§ **ATIVIDADES**:
**a)** Explique, com base no excerto, por que a veemência presidencial é desculpada.
**b)** Extraia do excerto, sem nenhuma alteração, o trecho que começa em "Desculpa-se a veemência" e termina em "da modernidade neoliberal.".
**c)** Indique se cada afirmação a seguir está de acordo com o excerto, respondendo sim ou não e citando literalmente as palavras que decidem a questão: (i) o presidente referiu-se a uma "falsa esquerda"; (ii) a veemência do presidente combinou com sua cordialidade; (iii) a plateia era formada por camponeses gaúchos.

§ **EXCERTO DO DOCUMENTO**:

● ● ●

RIO DE JANEIRO — Poucas vezes fiquei tão apavorado diante de um aparelho de TV. Não, não tenho clássicos do horror entre meus vídeos, tampouco a programação normal os exibiu. Se houvesse um concurso para escolher quem melhor imitaria Fernando Collor de Mello em seus últimos estertores no poder, outro Fernando, esse balbuciando seus primeiros vagidos no governo, teria ido para o trono.
Desculpa-se a veemência presidencial. Ele viveu duas semanas de baixíssimo astral e nada de mais que tenha desabafado suas aflições para uma platéia de camponeses cearenses interessados em ganhar alguns palmos de terra, antes daqueles sete a que terão direito depois de mortos —isso se as reformas na Constituição não cassarem esse direito em nome da modernidade neoliberal.
Além da veemência, que não combinou com a cordialidade que é um dos seus incontestáveis encantos, o presidente distribuiu com generosa munificência algumas carapuças ideológicas. Referiu-se ele a uma "direita carcomida", a uma "falsa esquerda" e a uma "vanguarda do atraso".

● ● ●

§ **DADOS DE ESTUDO**:
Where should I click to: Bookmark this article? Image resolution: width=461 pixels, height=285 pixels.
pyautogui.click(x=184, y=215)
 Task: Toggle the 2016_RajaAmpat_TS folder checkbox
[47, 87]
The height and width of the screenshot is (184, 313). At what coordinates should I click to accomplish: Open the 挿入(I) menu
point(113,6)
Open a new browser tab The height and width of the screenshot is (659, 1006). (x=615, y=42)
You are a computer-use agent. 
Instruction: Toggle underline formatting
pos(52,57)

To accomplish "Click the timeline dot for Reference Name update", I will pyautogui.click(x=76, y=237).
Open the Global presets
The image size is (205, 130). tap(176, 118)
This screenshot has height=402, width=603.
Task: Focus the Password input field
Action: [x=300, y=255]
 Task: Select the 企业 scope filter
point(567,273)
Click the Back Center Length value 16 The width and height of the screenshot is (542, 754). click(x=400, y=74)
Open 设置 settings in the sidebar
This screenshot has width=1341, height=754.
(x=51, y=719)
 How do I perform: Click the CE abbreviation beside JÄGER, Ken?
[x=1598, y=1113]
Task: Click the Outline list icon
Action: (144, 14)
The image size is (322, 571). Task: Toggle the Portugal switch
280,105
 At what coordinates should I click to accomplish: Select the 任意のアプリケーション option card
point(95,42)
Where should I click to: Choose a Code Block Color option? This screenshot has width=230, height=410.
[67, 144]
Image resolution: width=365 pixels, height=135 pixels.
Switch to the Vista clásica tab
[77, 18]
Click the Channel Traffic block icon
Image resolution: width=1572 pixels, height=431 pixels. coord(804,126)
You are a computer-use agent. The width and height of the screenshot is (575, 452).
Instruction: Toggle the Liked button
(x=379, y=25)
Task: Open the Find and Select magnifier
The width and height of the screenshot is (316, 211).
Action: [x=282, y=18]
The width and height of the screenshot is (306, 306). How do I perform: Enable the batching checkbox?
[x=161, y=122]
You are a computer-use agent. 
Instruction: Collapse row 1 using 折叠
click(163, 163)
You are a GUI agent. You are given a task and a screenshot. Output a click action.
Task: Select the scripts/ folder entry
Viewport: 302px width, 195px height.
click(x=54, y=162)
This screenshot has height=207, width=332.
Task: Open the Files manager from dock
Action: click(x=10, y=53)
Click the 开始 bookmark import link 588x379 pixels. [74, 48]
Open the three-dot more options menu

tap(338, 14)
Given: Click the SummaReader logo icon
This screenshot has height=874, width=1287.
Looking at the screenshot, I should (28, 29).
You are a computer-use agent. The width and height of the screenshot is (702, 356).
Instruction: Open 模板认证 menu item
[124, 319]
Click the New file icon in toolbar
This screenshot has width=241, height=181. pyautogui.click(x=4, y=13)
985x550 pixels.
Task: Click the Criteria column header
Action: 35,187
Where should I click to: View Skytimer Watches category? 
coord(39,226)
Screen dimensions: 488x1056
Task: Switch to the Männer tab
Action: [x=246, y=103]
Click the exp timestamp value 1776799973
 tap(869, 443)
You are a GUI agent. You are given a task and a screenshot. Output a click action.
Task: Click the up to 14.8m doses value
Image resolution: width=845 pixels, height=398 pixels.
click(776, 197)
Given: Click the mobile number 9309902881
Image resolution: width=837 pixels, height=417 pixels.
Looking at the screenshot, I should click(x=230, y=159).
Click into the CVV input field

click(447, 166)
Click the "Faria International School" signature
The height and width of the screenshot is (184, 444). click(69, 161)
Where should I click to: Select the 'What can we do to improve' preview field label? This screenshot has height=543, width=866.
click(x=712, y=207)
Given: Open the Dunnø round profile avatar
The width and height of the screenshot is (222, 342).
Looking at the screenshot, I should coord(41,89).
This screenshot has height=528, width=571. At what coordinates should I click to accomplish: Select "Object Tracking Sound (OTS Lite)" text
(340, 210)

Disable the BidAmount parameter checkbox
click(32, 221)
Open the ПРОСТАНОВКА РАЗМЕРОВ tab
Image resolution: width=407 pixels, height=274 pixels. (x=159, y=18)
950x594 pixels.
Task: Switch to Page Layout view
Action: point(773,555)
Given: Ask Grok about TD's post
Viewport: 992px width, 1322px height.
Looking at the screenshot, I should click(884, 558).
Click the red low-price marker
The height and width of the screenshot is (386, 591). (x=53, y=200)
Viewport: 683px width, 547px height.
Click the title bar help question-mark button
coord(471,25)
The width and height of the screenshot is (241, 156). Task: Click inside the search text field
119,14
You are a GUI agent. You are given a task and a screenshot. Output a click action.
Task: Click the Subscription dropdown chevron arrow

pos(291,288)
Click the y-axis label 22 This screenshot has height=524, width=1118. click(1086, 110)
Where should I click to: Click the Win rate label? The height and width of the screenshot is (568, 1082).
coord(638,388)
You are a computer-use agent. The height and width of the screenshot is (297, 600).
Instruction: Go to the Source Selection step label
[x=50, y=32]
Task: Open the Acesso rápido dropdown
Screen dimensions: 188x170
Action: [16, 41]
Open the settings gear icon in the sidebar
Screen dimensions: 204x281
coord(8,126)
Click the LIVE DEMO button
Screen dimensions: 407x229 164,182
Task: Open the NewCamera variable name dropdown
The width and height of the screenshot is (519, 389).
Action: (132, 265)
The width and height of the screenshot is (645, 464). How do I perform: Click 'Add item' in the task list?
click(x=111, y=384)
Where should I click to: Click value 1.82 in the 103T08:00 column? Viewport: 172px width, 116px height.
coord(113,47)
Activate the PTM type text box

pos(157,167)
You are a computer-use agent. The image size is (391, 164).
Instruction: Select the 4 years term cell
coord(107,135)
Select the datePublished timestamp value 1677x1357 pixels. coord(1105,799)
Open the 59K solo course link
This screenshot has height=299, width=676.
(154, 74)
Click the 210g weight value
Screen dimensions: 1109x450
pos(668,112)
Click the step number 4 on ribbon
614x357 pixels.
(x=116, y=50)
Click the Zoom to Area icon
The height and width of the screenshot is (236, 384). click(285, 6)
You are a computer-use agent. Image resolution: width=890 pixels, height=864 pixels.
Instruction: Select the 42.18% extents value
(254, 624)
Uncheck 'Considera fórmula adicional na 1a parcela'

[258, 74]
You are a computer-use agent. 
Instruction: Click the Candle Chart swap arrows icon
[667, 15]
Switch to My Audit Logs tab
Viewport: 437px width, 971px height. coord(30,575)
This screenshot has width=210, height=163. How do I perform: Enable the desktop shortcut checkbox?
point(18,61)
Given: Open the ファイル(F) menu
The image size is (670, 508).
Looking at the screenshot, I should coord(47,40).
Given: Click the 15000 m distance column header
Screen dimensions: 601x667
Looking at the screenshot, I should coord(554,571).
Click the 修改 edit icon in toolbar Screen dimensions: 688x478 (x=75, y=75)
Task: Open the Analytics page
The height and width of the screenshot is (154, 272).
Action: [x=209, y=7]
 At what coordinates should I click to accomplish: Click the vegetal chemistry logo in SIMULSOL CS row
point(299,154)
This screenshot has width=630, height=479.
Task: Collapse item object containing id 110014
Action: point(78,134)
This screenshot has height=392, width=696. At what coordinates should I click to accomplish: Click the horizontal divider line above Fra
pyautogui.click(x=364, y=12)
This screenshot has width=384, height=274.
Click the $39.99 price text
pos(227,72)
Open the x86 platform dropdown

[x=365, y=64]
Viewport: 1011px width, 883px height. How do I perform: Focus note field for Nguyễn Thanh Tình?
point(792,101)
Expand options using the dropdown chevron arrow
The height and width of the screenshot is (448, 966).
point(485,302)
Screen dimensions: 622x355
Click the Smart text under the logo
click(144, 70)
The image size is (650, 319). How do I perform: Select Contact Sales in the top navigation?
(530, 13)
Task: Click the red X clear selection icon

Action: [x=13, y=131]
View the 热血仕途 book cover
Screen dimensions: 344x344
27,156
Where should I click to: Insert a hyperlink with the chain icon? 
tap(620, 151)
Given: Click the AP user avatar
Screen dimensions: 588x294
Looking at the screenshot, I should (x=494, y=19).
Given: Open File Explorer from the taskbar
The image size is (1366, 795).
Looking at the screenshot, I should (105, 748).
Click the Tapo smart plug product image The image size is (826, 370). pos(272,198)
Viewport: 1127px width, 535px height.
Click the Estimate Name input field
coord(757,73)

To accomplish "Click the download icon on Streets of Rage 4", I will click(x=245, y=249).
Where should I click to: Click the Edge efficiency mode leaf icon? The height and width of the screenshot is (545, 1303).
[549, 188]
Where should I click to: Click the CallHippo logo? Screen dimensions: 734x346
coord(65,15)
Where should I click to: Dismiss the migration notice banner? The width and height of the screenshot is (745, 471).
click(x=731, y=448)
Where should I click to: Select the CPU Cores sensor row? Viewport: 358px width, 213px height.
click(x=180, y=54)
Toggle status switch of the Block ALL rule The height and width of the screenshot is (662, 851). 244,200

● ● ●

§ **RESPOSTAS NUMERADAS**:
**a)** A veemência é desculpada porque o presidente viveu duas semanas de baixíssimo astral. Por isso, o excerto considera que não há nada de mais em ele ter desabafado suas aflições diante de uma plateia de camponeses cearenses interessados em ganhar alguns palmos de terra.

**b)**
Desculpa-se a veemência presidencial. Ele viveu duas semanas de baixíssimo astral e nada de mais que tenha desabafado suas aflições para uma platéia de camponeses cearenses interessados em ganhar alguns palmos de terra, antes daqueles sete a que terão direito depois de mortos —isso se as reformas na Constituição não cassarem esse direito em nome da modernidade neoliberal.

**c)**
(i) Sim: "Referiu-se ele a uma "direita carcomida", a uma "falsa esquerda" e a uma "vanguarda do atraso"."
(ii) Não: "Além da veemência, que não combinou com a cordialidade que é um dos seus incontestáveis encantos".
(iii) Não: "uma platéia de camponeses cearenses".